Start of RECORDS FOR THIS EXERCISE

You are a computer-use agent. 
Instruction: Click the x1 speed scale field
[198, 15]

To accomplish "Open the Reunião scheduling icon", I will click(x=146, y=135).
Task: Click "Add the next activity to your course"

End of RECORDS FOR THIS EXERCISE
Start of RECORDS FOR THIS EXERCISE

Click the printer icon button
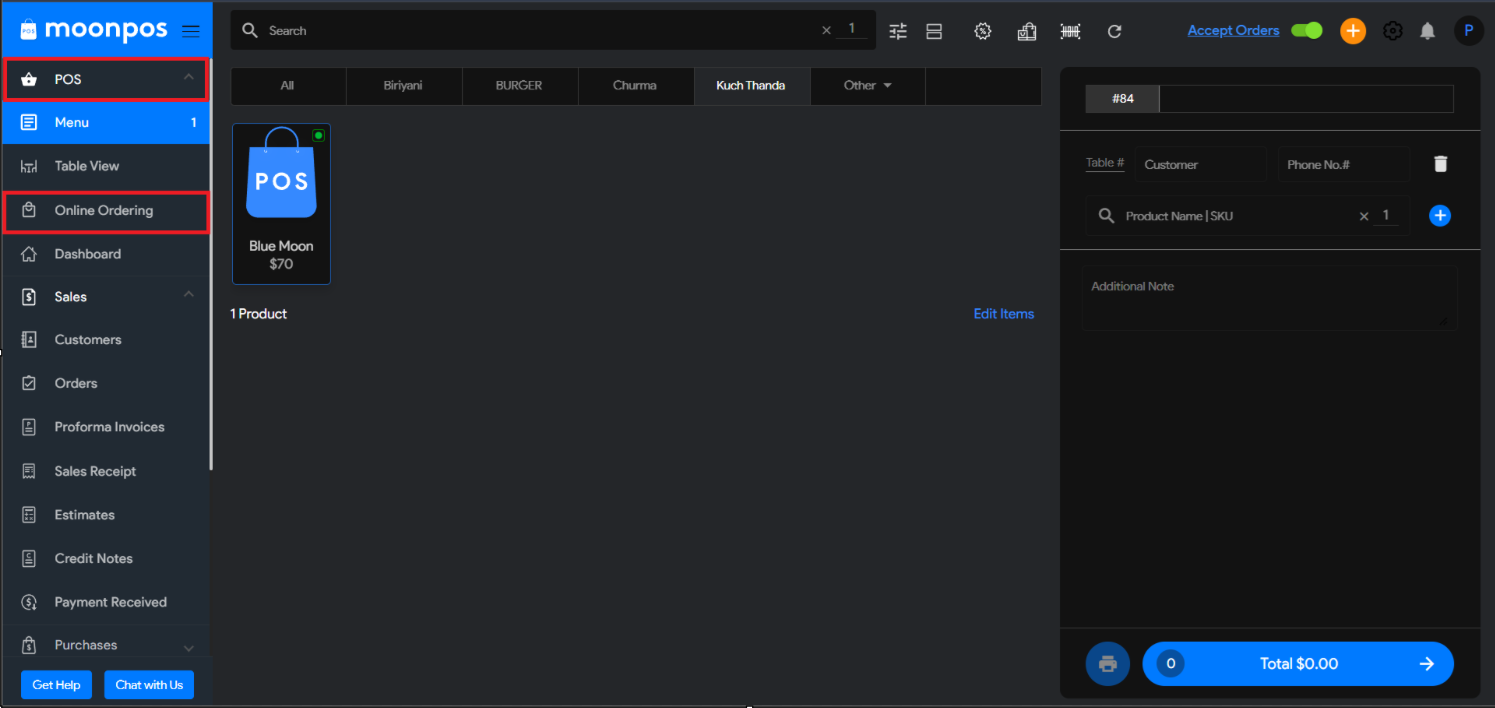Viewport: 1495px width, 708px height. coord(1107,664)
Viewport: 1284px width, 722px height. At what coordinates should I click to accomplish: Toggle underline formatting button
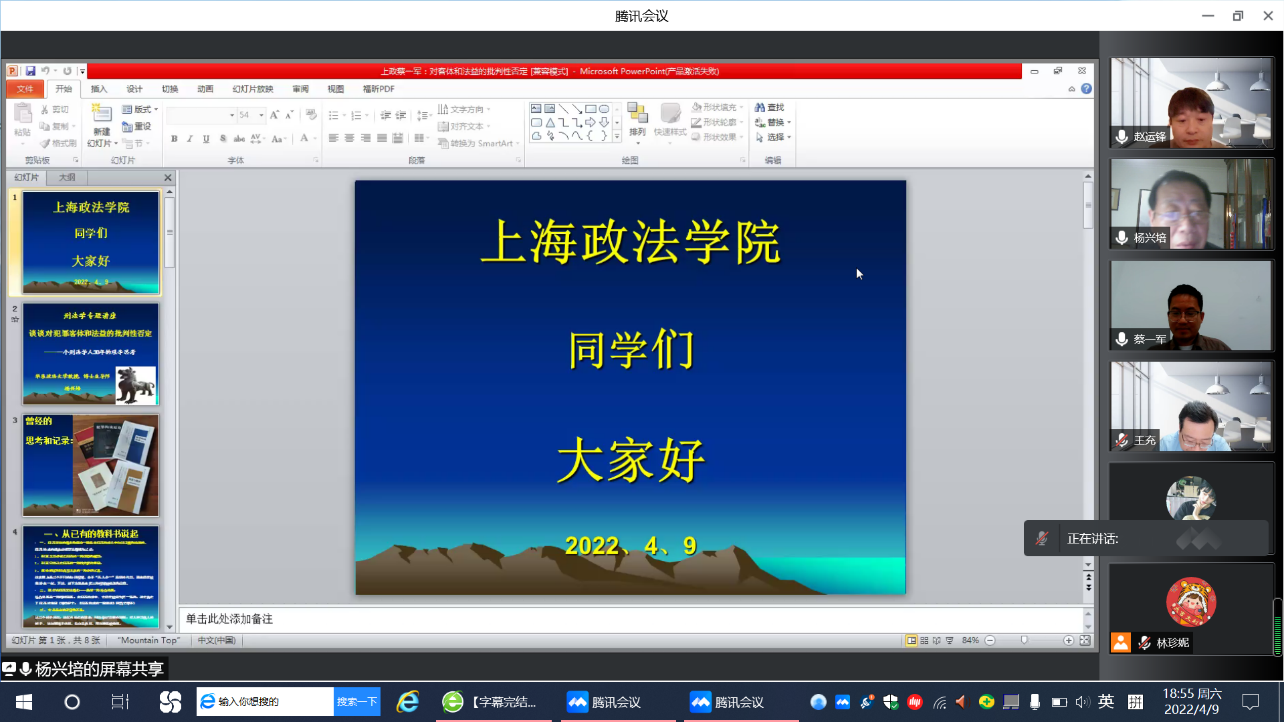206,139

End of RECORDS FOR THIS EXERCISE
Start of RECORDS FOR THIS EXERCISE

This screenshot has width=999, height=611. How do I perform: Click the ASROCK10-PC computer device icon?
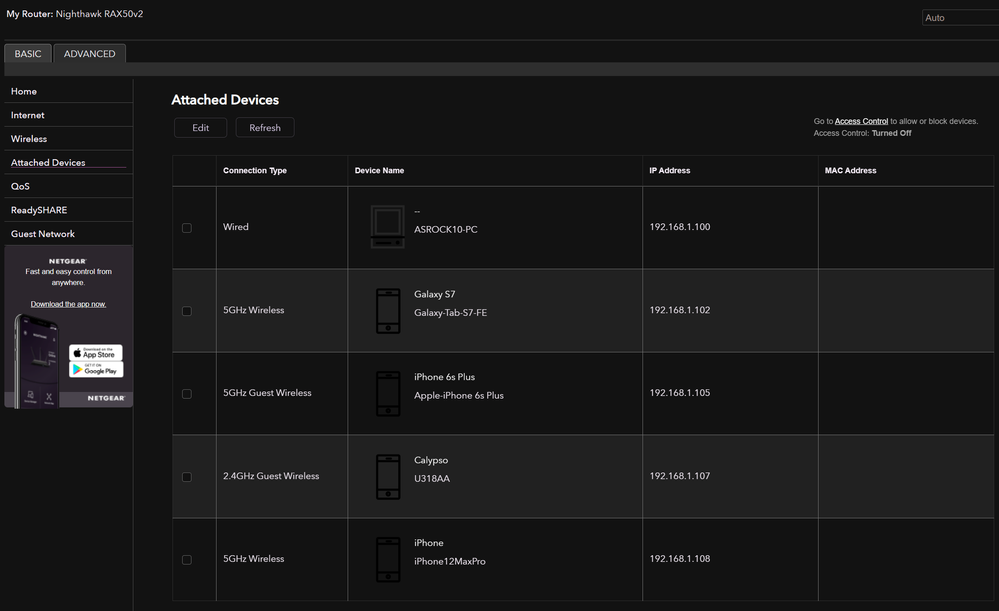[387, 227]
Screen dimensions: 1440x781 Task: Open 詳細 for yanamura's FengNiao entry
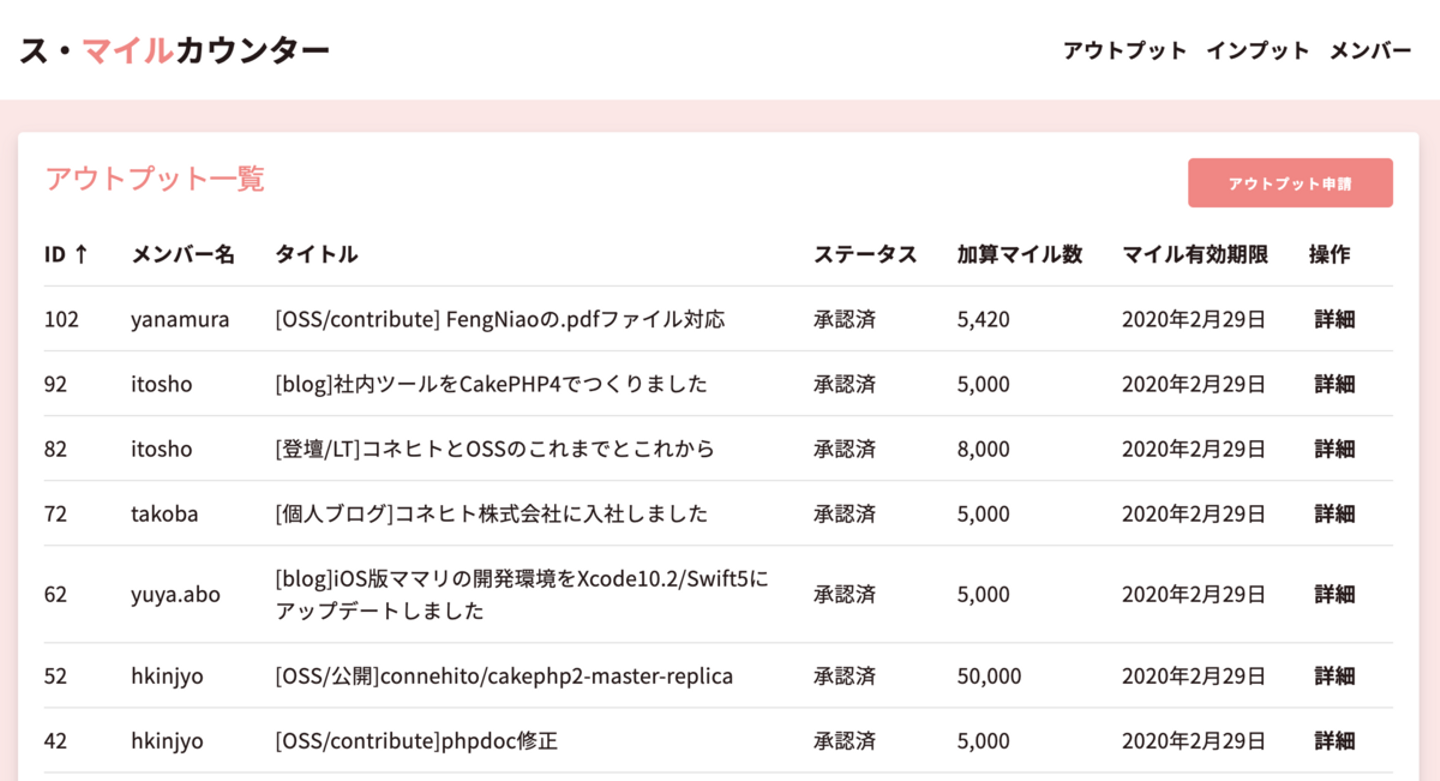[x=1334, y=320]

End of RECORDS FOR THIS EXERCISE

● **WHAT THE TASK ASKS**
From the records above, reproduce exactly the lines from the one with "You are a computer-use agent." to the one with "the next activity", both included, and no others.

● **OUTPUT OF THE TASK**
You are a computer-use agent. 
Instruction: Click the x1 speed scale field
[198, 15]

To accomplish "Open the Reunião scheduling icon", I will click(x=146, y=135).
Task: Click "Add the next activity to your course"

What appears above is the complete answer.